The technical nature of this vulnerability stems from improper memory deallocation within the XFS attribute listing functionality when error conditions are encountered. During normal operation, the XFS filesystem maintains various data structures to track attribute information associated with files and directories. When operations fail or encounter exceptional conditions, the kernel's error handling routines should ensure that all allocated memory is properly freed. However, in this case, specific error paths in the xfs_attr_list.c file do not execute proper cleanup operations, leading to memory leaks that accumulate over time. This type of vulnerability falls under the CWE-401 weakness category, which specifically addresses improper management of memory allocation and deallocation, making it a classic example of resource leak exploitation.

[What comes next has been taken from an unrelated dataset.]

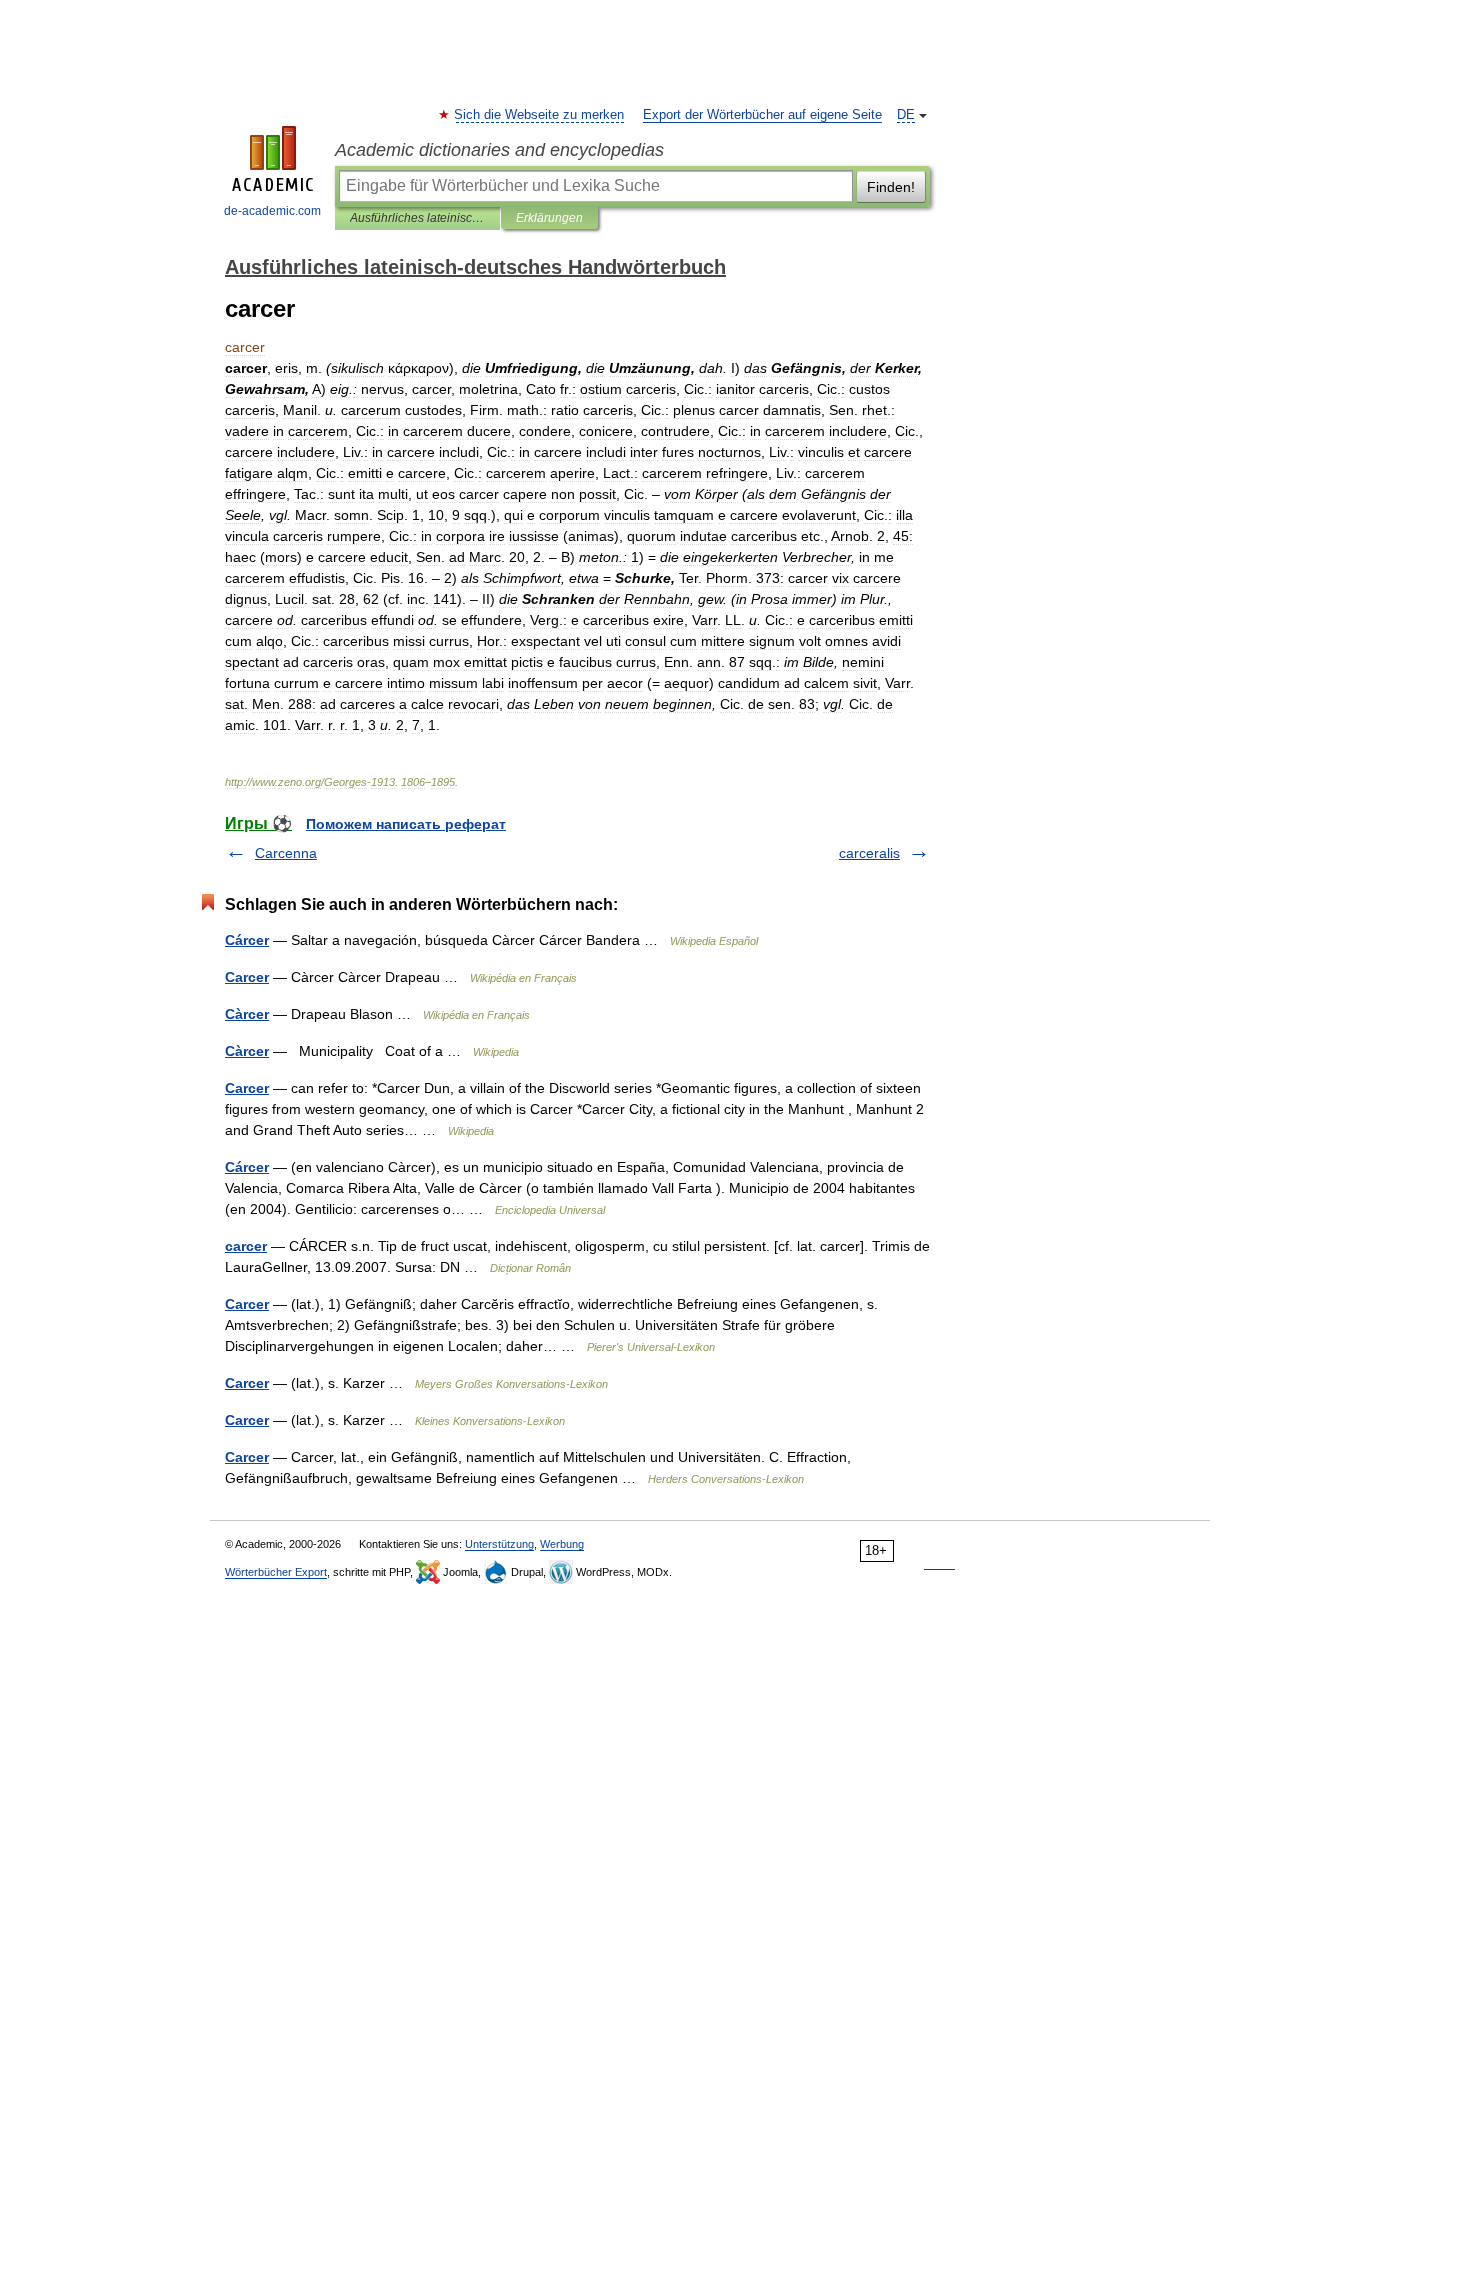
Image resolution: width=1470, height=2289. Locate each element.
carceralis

The operational impact of CVE-2016-9685 extends beyond simple resource exhaustion, creating a potential denial of service condition that can severely impact system stability and performance. Local users with access to the affected system can repeatedly perform crafted XFS operations to gradually consume available memory, eventually leading to system slowdowns, application failures, or complete system unresponsiveness. The vulnerability is particularly dangerous because it operates silently in the background, with memory consumption occurring incrementally rather than causing immediate system crashes. This characteristic makes it difficult to detect and can lead to extended periods of degraded system performance before the full impact becomes apparent, potentially affecting critical system services and user applications that depend on adequate memory resources.
Mitigation strategies for CVE-2016-9685 primarily focus on upgrading to Linux kernel versions 4.5.1 or later where the memory leak has been addressed through proper error handling implementation. System administrators should prioritize patching affected systems, particularly those running older kernel versions where the vulnerability exists. Additionally, monitoring system memory usage patterns can help detect potential exploitation attempts, though this approach provides only reactive detection rather than prevention. The vulnerability demonstrates the importance of thorough error handling in kernel space code, where improper resource management can have cascading effects on system stability. Organizations should implement regular kernel update schedules and maintain awareness of security advisories from kernel maintainers and security vendors. This vulnerability also highlights the need for comprehensive testing of error paths in kernel modules, as the issue was present in production systems for an extended period before detection and remediation. The ATT&CK framework categorizes this vulnerability under privilege escalation and denial of service techniques, where local users can leverage memory leaks to exhaust system resources and compromise service availability.